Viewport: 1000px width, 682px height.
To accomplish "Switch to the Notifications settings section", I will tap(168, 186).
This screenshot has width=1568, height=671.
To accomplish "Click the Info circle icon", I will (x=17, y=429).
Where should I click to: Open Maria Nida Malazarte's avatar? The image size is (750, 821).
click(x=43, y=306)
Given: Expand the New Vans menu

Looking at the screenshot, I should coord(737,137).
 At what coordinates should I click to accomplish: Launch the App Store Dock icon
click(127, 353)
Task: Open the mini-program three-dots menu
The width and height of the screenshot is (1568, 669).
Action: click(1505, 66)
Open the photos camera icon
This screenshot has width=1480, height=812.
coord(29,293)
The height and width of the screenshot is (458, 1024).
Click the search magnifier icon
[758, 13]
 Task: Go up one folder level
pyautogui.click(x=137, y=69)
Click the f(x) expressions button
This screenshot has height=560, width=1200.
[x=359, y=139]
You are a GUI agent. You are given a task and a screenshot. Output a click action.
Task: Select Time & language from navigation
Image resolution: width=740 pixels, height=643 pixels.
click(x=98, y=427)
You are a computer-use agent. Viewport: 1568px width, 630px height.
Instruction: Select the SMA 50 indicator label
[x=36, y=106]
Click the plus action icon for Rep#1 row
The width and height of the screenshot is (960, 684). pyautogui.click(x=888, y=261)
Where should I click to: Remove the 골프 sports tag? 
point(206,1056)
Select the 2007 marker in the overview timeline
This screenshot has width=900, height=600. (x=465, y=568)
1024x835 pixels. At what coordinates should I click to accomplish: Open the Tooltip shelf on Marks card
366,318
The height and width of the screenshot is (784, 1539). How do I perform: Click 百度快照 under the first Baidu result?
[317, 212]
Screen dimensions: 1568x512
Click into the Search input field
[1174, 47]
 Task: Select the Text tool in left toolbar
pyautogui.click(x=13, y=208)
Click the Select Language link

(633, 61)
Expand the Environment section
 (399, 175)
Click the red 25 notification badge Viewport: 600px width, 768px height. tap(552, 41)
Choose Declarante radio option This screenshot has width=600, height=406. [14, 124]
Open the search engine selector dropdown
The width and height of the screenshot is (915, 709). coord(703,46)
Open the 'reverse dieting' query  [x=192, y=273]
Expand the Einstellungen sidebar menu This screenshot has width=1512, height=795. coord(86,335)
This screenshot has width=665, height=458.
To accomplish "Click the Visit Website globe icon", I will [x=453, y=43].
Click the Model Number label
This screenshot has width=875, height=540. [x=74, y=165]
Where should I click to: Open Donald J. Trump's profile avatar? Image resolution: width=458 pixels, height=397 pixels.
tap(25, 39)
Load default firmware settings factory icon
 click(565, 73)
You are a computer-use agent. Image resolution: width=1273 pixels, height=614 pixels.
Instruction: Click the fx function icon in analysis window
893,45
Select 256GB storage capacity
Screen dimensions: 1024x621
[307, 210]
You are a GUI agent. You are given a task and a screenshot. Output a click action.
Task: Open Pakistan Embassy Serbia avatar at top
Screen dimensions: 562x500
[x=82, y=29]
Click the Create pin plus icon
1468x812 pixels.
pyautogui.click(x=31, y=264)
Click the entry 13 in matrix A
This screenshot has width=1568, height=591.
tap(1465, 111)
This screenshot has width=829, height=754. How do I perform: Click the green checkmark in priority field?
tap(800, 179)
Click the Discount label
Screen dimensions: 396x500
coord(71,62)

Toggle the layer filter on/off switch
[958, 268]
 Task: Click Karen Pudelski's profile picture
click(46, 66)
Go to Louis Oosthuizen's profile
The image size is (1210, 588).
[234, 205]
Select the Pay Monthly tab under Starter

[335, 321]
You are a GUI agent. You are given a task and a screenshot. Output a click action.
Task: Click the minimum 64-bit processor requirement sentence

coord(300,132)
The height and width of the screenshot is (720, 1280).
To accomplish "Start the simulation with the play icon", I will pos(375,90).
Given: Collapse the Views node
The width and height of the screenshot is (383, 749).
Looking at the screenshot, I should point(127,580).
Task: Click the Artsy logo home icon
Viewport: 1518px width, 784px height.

──────

**Exercise requirements**
Copy the lines from the one containing "Open the photos camera icon" through the one containing "Choose Declarante radio" exactly as they appear, including both of those lines.

**Solution for this task**
Open the photos camera icon
This screenshot has width=1480, height=812.
coord(29,293)
The height and width of the screenshot is (458, 1024).
Click the search magnifier icon
[758, 13]
 Task: Go up one folder level
pyautogui.click(x=137, y=69)
Click the f(x) expressions button
This screenshot has height=560, width=1200.
[x=359, y=139]
You are a GUI agent. You are given a task and a screenshot. Output a click action.
Task: Select Time & language from navigation
Image resolution: width=740 pixels, height=643 pixels.
click(x=98, y=427)
You are a computer-use agent. Viewport: 1568px width, 630px height.
Instruction: Select the SMA 50 indicator label
[x=36, y=106]
Click the plus action icon for Rep#1 row
The width and height of the screenshot is (960, 684). pyautogui.click(x=888, y=261)
Where should I click to: Remove the 골프 sports tag? 
point(206,1056)
Select the 2007 marker in the overview timeline
This screenshot has width=900, height=600. (x=465, y=568)
1024x835 pixels. At what coordinates should I click to accomplish: Open the Tooltip shelf on Marks card
366,318
The height and width of the screenshot is (784, 1539). How do I perform: Click 百度快照 under the first Baidu result?
[317, 212]
Screen dimensions: 1568x512
Click into the Search input field
[1174, 47]
 Task: Select the Text tool in left toolbar
pyautogui.click(x=13, y=208)
Click the Select Language link

(633, 61)
Expand the Environment section
 (399, 175)
Click the red 25 notification badge Viewport: 600px width, 768px height. tap(552, 41)
Choose Declarante radio option This screenshot has width=600, height=406. [14, 124]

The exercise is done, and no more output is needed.